Asked to frame the current market, Steve Alvarez, director in the alternative investment distribution team at Lazard, says that with equity markets trading at historically high valuations and with credit spreads tight the risk is certainly skewed to the downside.
He says that Rathmore is an alternative strategy that was launched pre-global financial crisis – a global hedged convertible strategy that seeks absolute returns.
“So, what is a convertible bond? It’s a fixed income instrument like any other. It has a set maturity, and the typical maturity profile is around five years. It pays a coupon like any fixed income instrument, and it’s typically been issued by capital hungry, fast-growing companies. If these types of companies were going to finance themselves via traditional methods, in today’s interest rate environment the coupon required could be quite excessive. Via the convertible bond, there is a very big advantage to the issuing companies that you can reduce that financing costs significantly. Instead of a 10 per cent coupon that would instead be around 2.5 per cent, which is made possible thanks to the option to convert your bond at your choosing over the life of the instruments into a set number of shares,” he explains.
He says that over the life of the Rathmore strategy, since the mid-2007 launch, the annualized return of the Russell 2000 index has been 7.7 per cent. The global convertible bond index has had an annualized return of 7.3 per cent.
“The asset class provides equity-like return potential over the fullness of time, but with a significantly different volatility profile.
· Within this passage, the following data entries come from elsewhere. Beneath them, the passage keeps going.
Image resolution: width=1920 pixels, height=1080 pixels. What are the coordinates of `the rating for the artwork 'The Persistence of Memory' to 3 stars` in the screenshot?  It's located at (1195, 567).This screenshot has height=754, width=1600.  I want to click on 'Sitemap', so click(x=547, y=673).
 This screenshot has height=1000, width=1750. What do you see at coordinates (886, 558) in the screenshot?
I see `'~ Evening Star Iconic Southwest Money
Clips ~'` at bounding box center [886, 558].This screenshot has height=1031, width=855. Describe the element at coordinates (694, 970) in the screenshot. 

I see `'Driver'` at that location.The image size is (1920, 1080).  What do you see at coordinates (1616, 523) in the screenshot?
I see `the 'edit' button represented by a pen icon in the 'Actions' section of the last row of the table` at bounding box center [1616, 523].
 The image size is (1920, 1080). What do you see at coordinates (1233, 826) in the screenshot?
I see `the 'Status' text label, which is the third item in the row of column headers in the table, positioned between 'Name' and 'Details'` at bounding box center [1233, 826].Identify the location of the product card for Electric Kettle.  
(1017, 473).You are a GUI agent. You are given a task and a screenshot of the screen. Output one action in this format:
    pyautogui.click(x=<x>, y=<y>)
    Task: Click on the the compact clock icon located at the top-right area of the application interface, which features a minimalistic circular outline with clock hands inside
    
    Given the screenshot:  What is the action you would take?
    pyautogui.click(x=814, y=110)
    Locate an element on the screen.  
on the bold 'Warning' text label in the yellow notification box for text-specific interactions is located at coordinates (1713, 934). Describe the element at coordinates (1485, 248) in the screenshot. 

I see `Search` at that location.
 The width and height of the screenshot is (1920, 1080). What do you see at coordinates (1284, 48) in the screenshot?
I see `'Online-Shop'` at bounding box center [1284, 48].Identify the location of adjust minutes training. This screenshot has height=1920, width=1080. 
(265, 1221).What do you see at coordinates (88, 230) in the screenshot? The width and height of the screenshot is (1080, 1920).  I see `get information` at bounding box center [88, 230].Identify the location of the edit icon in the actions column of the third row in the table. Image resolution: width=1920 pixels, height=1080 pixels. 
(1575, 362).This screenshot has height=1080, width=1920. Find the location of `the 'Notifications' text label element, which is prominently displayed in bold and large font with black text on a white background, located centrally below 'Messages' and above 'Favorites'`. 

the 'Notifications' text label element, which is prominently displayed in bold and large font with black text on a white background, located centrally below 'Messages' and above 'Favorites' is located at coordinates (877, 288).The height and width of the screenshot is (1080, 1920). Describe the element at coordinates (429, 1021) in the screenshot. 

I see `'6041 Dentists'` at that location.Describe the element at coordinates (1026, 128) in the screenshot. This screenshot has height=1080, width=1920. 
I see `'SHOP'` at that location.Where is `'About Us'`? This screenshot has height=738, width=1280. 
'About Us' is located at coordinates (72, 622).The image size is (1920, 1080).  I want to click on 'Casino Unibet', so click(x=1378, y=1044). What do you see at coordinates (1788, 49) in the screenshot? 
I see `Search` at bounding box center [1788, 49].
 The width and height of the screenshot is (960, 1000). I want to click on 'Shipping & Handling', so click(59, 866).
The annualized volatility of the Russell 2000 is north of 25 per cent and for the global convertible bond index it’s about 8.5 per cent. The Rathmore approach takes that one step further as it looks to remove the most significant driver of risk within the asset class – the underlying equity sensitivity,” he says.
He explains that the convertible bond is going to be sensitive to all credit-related factors, such as corporate credit spreads widening and tightening. It’s going to be sensitive to interest rates moving higher and lower. He adds that the underlying value of each stock is going to be the most significant driver of value of that asset class on any given day.
“When you think of the Lazard Rathmore strategy at its core, it’s a portfolio of hedge pairs. We want to own 100 or so convertible bonds positions. In every one of those line items, we are going to assess what that bond’s sensitivity is to its own underlying common stock and we are going to short the appropriate number of shares to remove the inherent equity sensitivity within the trade. It’s a relative value fixed income trade,” he says. He adds that it’s a portfolio where you have a long portfolio of instruments that are senior in the capital structure and you’re short a number of instruments that are junior in the capital structure. He further explains that the mandate for the Rathmore strategy is to deliver the risk-free rate plus 5 per cent and to deliver that with a volatility profile that is investment grade like in nature.
“You receive a coupon from your long convertible bond position, which in a higher interest rate environment would be in the 2 to 4 per cent area. In every one of the positions, we are required to be short equity and the annualised borrowing costs on average for our portfolio is remarkably low. To borrow shares for a year will costs less than a quarter of a per cent. The cash we receive from selling the short equity are invested at the OBFR, the overnight borrowing rate, giving us additional income,” he says.
He explains that in short you hold the convertible bond and you receive the coupon. Then you short the underlying equity, and you receive a short rebate, which provides a positive carry inherent within the trade at very low risk. However, the short position needs to be continuously adjusted as the underlying share price will move higher or lower. In that continuous process of buying low and selling high you’re crystallizing what the Rathmore team refer to as a volatility yield. These are incremental gains that can bolster the overall return of the strategy.
“The current environment is very beneficial for this strategy. The team refer to the total return opportunity of the hedge pair, as the implied credit spread. Coupon plus the short rebate plus accretion plus an expectation or an estimate on what that volatility yield might be on a forward one-year-looking basis. At the end of January, the total return opportunity for a hedged allocation across the U.S. non-Investment Grade convertible bond market stands at 9.8 per cent over the risk-free rate [according to Lazard]. As mentioned earlier, we’re targeting the risk-free rate plus 5 per cent. With the opportunity approaching 10 per cent it means you can kind of have your cake and eat it as the team has been able to move the risk profile of the strategy into something that has arguably been as defensive as it ever has been over the 18 years,” he says.
Concluding the interview, Steve Alvarez says that if you compare the strategy to a position in a football team it would be a defensive midfielder.
“I would regard it as Declan Rice. A very hardworking midfielder and in an environment where the other team is attacking and there’s risk, we can put in the strong, important defence tackles. We protect the downside. But if there’s an opportunity to break and the team can surge forward, Declan Rice will join the attack. If you have an environment where equity volatility is working in your favour, there is an opportunity here for outsized returns as well,” he says.